Kisruh dalam sistem perpajakan nasional, terutama penerapan sistem Coretax, juga berpotensi mengurangi pendapatan negara dari sektor pajak. Masalah ini semakin diperparah dengan besarnya utang jatuh tempo Indonesia pada 2025 yang mencapai sekitar Rp800 triliun, yang menimbulkan kekhawatiran terhadap kemampuan negara dalam menjaga stabilitas fiskal.
Sementara itu, nilai tukar rupiah terus melemah dan bertahan di kisaran Rp16.300 per dolar AS, mencerminkan tekanan eksternal yang masih kuat terhadap ekonomi nasional. Sektor komoditas yang selama ini menjadi andalan ekspor Indonesia juga tidak luput dari tekanan.

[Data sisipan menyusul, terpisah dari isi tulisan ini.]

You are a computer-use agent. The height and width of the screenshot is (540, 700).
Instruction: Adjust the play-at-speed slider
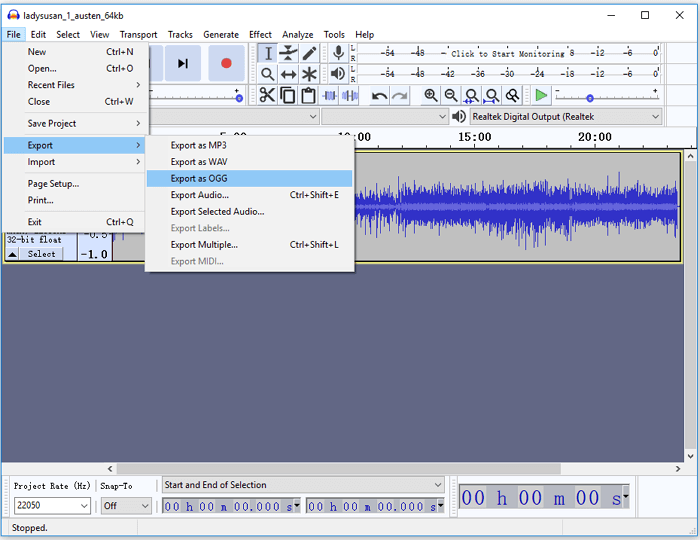pos(590,97)
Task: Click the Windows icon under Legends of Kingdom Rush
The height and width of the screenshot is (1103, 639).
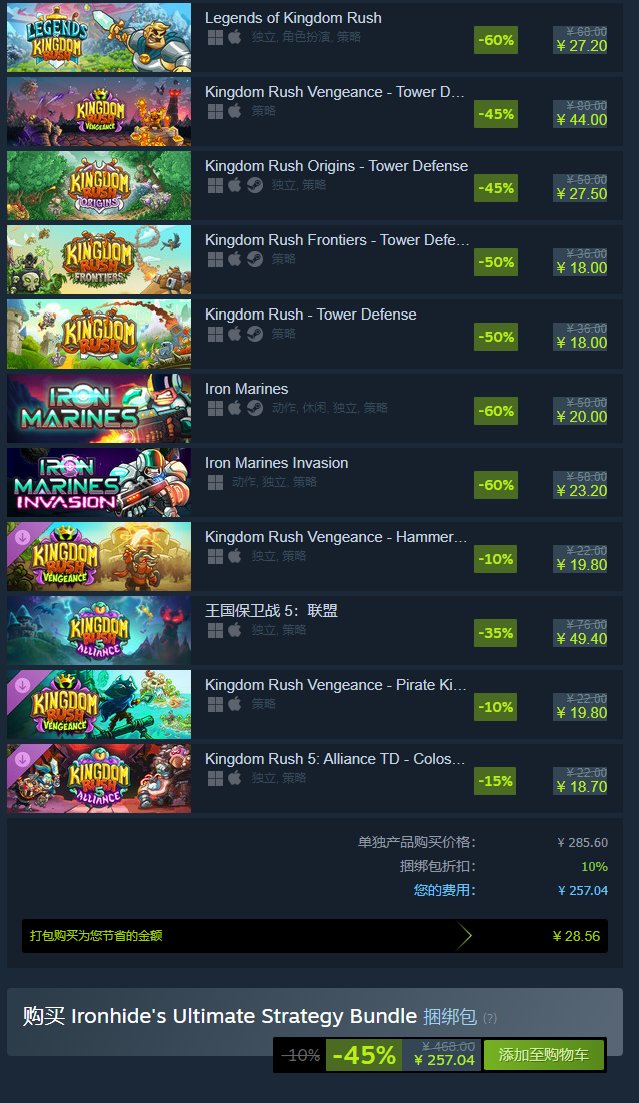Action: (215, 37)
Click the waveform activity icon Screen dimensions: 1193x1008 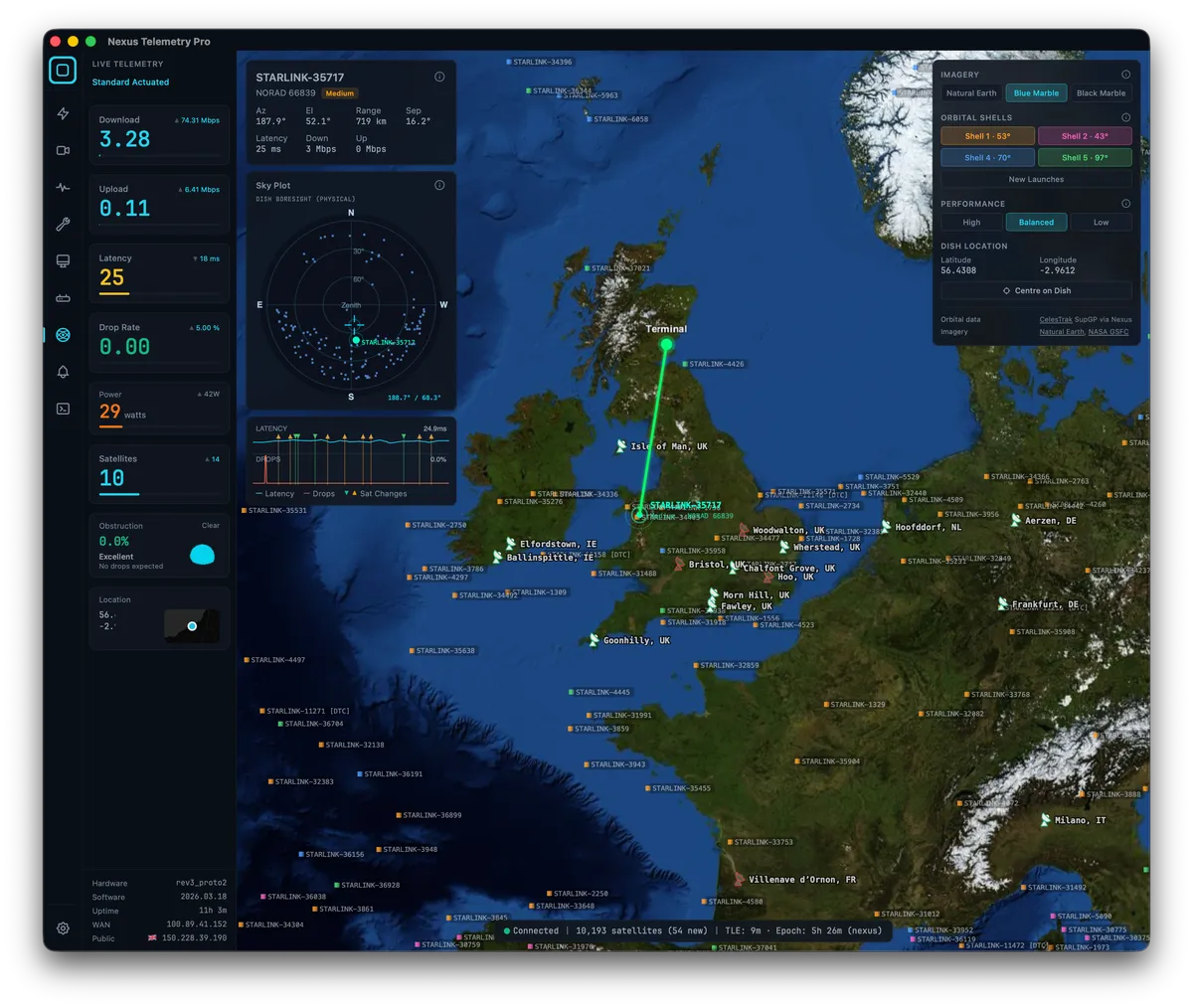pos(62,187)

Harga sejumlah komoditas utama mengalami tren penurunan, yang berdampak pada kinerja perusahaan berbasis sumber daya alam serta pendapatan negara.
Di saat yang sama, konsumsi domestik juga belum mampu menjadi pendorong utama pertumbuhan ekonomi, dengan daya beli masyarakat yang masih lemah dan hasil kinerja keuangan kuartal I 2024 dari sejumlah emiten besar, termasuk perbankan, yang kurang memuaskan.
Kehadiran Danantara
Di tengah berbagai tekanan tersebut, kehadiran Badan Pengelola Investasi Daya Anagata Nusantara (Danantara) justru menimbulkan lebih banyak pertanyaan daripada jawaban.
Desmond menyoroti pemilihan petinggi dan pengawasnya yang mayoritas berasal dari kalangan politikus, bukan profesional di bidang investasi, yang semakin menambah sentimen negatif terhadap kepercayaan pasar.
"Danantara seharusnya menjadi katalis positif bagi investasi, tetapi pemilihan jajaran pengawasnya justru menimbulkan keraguan. Jika pengelolaannya tidak transparan, maka dampaknya bisa kontraproduktif terhadap kepercayaan investor," katanya.

Dengan berbagai tekanan yang terjadi, ia pesimistis terhadap kinerja IHSG sepanjang tahun ini dan memperkirakan tekanan terhadap pasar saham masih akan berlanjut dalam waktu dekat. Dalam kondisi seperti ini, Desmond menyarankan agar investor lebih berhati-hati dalam mengambil keputusan investasi.
Menggunakan dana pribadi atau uang dingin menjadi langkah pertama yang harus diperhatikan agar tidak terjebak dalam risiko besar akibat volatilitas pasar.
Diversifikasi juga menjadi strategi yang penting, baik dengan menyebar investasi ke berbagai aset seperti saham, obligasi, komoditas, atau properti, maupun dengan memilih saham dari sektor-sektor yang lebih defensif seperti kesehatan, konsumer non-siklikal, dan infrastruktur.
Membeli saham secara bertahap dengan strategi Dollar Cost Averaging (DCA) juga bisa menjadi cara untuk meredam risiko dari volatilitas harga.
Namun, bagi investor yang ingin menghindari ketidakpastian di pasar saham, mengalokasikan dana ke aset yang lebih aman seperti emas atau obligasi dapat menjadi pilihan meskipun tingkat keuntungannya lebih rendah.
Dengan berbagai tantangan yang dihadapi pasar saat ini, Desmond menegaskan bahwa kehati-hatian adalah kunci utama agar investor tidak terjebak dalam tekanan yang lebih dalam.
Beda Sikap
Investor kawakan Lo Kheng Hong menilai kondisi pasar saham Indonesia saat ini sebagai peluang besar bagi investor untuk mengakumulasi saham berkualitas.
Menanggapi penurunan Indeks Harga Saham Gabungan (IHSG) yang sempat ditutup di bawah level 6.600 setelah anjlok lebih dari 2%, Lo Kheng Hong menegaskan bahwa situasi ini justru menghadirkan kesempatan.
“Dana asing kabur, harga saham blue chip turun banyak. Artinya sedang terjadi hujan emas di Bursa Efek Indonesia. Ambillah ember yang besar untuk menampung hujan emas di sana,” kata Lo Kheng Hong kepada Bloomberg Technoz, Kamis (27/2).
Saat ditanya mengenai prospek IHSG tahun ini, ia tetap percaya diri. “Selalu optimis,” ujarnya singkat.
Meskipun sentimen negatif global dan domestik masih membayangi pergerakan indeks, pandangan Lo mencerminkan filosofi investasinya yang fokus pada nilai jangka panjang.